- **Text segment**
=== Section Start ===

Reading assignment for ESE 2013 course

Dates

  • Assignment posted on 25 April 2013.
  • Student presentations due on 30 April 2013.

Rationale

Students are supposed to study ESE papers at an early stage of the course to develop their own skills of observing, extracting, evaluating research methods. The course will continue to introduce specific research methods in more detail, but this assignment provides a "casual" means of briefly looking at diverse ESE topics. This will also give us some more ideas about what ESE is generally concerned with these days.

Assignment

Read at least one paper from the list provided below and prepare a 2-5mins short talk to summarize some elements of empirical research for the given paper. You do not need to address all the items listed below; they may very well be irrelevant for the paper at hand or simply too hard to determine. See the introduction lecture of this course for some of the terms used in the following check list. You are welcome to also discuss other aspects of the paper.

  • Is an established research method used? (Controlled experiment, case study, survey research, …)
  • Does the paper state research questions? (Which?)
  • What kind of research questions are described? (Existence, description, classification, …)
  • What data collection techniques are used? (Questionnaire, program analysis, IDE instrumentation, performance measurement, …)
  • Does the paper use hypotheses? (Which?)
  • Does the paper describe a research theory? (What elements?)

=== Section End ===

- **Provided information**
=== Section Start ===

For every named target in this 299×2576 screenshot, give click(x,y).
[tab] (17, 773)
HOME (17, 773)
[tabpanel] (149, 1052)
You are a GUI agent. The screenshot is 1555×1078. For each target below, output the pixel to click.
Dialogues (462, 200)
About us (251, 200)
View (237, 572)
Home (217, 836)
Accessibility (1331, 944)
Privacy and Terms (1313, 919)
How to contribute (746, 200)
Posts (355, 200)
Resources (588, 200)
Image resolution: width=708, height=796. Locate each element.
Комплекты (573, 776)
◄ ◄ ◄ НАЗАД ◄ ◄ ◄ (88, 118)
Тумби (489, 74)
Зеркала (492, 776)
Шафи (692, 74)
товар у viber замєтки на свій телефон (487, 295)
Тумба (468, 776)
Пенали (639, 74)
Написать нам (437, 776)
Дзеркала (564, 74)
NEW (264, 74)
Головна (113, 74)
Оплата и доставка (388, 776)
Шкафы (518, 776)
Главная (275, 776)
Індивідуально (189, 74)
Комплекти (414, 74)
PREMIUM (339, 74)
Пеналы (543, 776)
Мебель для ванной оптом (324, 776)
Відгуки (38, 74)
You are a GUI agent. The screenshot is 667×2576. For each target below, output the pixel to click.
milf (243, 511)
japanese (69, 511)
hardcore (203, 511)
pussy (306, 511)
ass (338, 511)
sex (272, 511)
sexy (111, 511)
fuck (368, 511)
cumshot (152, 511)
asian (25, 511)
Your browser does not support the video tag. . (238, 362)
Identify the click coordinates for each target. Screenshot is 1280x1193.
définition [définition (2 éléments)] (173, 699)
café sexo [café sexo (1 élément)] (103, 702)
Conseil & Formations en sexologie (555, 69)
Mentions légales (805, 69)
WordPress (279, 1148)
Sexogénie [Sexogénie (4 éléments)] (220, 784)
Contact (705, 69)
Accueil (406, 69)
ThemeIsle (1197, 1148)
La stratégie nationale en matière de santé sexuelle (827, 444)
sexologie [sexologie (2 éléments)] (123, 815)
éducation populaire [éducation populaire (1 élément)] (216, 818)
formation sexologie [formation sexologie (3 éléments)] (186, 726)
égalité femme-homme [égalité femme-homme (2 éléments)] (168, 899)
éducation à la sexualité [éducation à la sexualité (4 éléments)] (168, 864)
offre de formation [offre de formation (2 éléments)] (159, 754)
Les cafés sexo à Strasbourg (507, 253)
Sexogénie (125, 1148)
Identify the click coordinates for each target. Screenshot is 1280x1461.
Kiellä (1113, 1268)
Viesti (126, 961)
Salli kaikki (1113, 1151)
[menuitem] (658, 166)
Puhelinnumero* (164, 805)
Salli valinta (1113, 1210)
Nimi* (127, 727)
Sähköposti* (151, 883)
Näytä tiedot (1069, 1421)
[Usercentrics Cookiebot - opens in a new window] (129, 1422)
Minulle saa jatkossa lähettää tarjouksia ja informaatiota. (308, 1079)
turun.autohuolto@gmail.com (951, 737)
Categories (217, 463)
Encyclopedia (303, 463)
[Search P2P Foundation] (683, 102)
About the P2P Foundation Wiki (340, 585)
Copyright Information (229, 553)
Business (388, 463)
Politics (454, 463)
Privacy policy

=== Section End ===

- **Problem statement**
Copy out the entire reading assignment verbatim. Rely solely on the reading assignment text and disregard the entries.

- **Output below**
Reading assignment for ESE 2013 course

Dates

  • Assignment posted on 25 April 2013.
  • Student presentations due on 30 April 2013.

Rationale

Students are supposed to study ESE papers at an early stage of the course to develop their own skills of observing, extracting, evaluating research methods. The course will continue to introduce specific research methods in more detail, but this assignment provides a "casual" means of briefly looking at diverse ESE topics. This will also give us some more ideas about what ESE is generally concerned with these days.

Assignment

Read at least one paper from the list provided below and prepare a 2-5mins short talk to summarize some elements of empirical research for the given paper. You do not need to address all the items listed below; they may very well be irrelevant for the paper at hand or simply too hard to determine. See the introduction lecture of this course for some of the terms used in the following check list. You are welcome to also discuss other aspects of the paper.

  • Is an established research method used? (Controlled experiment, case study, survey research, …)
  • Does the paper state research questions? (Which?)
  • What kind of research questions are described? (Existence, description, classification, …)
  • What data collection techniques are used? (Questionnaire, program analysis, IDE instrumentation, performance measurement, …)
  • Does the paper use hypotheses? (Which?)
  • Does the paper describe a research theory? (What elements?)